Copy the lines of the material from the line containing "Locate an element on the screen. Image" up to and including the line containing "This screenshot has height=561, width=903.". Reproduce them character for character.

begin DATA TO PROCESS

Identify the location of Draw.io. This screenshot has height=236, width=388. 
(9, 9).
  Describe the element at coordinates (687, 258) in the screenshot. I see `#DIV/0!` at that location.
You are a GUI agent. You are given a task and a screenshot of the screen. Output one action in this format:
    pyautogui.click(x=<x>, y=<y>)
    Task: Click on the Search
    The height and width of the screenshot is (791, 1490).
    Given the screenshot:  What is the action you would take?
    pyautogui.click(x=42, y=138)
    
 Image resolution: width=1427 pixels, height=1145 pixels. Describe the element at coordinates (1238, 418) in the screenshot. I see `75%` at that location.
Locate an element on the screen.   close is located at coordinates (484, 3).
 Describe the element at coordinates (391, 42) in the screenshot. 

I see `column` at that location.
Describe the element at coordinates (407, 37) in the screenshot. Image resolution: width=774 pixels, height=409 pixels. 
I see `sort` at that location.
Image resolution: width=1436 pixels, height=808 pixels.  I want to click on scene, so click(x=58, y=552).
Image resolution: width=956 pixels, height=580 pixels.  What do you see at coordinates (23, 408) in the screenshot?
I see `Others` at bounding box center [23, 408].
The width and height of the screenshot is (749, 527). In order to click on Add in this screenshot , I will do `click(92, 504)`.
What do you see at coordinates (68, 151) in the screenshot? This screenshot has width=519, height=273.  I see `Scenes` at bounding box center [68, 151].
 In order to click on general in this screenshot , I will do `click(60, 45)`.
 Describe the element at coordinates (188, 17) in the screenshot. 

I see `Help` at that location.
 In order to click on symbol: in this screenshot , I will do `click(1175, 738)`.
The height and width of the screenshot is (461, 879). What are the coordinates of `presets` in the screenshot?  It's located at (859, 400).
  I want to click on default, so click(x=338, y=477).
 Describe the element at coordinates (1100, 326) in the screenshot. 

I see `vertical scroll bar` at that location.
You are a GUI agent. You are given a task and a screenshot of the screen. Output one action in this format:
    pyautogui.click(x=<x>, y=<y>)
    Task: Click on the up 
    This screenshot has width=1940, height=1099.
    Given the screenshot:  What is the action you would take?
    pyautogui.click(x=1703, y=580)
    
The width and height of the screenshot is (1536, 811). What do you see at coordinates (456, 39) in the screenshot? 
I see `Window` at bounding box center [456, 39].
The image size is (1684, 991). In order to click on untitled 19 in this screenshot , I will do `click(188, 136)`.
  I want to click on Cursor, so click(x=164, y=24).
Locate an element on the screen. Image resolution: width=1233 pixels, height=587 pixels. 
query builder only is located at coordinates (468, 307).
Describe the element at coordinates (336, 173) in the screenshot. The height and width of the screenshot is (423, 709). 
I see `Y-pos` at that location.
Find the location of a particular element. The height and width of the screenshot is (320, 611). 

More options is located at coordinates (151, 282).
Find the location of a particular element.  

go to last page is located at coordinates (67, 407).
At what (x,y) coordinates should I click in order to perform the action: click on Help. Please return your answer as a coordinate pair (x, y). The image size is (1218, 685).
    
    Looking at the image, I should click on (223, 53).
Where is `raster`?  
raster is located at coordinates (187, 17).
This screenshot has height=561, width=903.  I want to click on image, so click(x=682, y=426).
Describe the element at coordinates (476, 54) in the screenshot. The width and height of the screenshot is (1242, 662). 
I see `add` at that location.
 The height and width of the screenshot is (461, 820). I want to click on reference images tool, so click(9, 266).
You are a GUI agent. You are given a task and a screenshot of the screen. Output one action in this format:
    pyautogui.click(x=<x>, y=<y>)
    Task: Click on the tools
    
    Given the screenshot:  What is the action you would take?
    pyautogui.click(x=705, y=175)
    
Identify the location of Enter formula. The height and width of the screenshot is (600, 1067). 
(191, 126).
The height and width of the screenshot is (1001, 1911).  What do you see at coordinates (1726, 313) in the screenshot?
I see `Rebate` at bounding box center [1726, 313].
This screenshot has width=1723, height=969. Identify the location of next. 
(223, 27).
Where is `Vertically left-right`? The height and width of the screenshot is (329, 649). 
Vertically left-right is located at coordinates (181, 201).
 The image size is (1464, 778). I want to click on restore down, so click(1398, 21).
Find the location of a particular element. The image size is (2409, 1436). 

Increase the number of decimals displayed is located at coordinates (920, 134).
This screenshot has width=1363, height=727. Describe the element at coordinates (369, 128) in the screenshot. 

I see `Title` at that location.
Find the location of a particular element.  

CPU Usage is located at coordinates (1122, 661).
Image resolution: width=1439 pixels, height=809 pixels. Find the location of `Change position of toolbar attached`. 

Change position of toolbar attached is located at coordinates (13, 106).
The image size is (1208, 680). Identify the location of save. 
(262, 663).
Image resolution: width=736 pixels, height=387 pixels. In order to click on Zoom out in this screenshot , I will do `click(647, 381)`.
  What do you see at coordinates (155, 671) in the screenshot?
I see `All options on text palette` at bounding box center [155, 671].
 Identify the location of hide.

end DATA TO PROCESS

**THE OUTPUT:**
Locate an element on the screen. Image resolution: width=1233 pixels, height=587 pixels. 
query builder only is located at coordinates (468, 307).
Describe the element at coordinates (336, 173) in the screenshot. The height and width of the screenshot is (423, 709). 
I see `Y-pos` at that location.
Find the location of a particular element. The height and width of the screenshot is (320, 611). 

More options is located at coordinates (151, 282).
Find the location of a particular element.  

go to last page is located at coordinates (67, 407).
At what (x,y) coordinates should I click in order to perform the action: click on Help. Please return your answer as a coordinate pair (x, y). The image size is (1218, 685).
    
    Looking at the image, I should click on (223, 53).
Where is `raster`?  
raster is located at coordinates (187, 17).
This screenshot has height=561, width=903.  I want to click on image, so click(x=682, y=426).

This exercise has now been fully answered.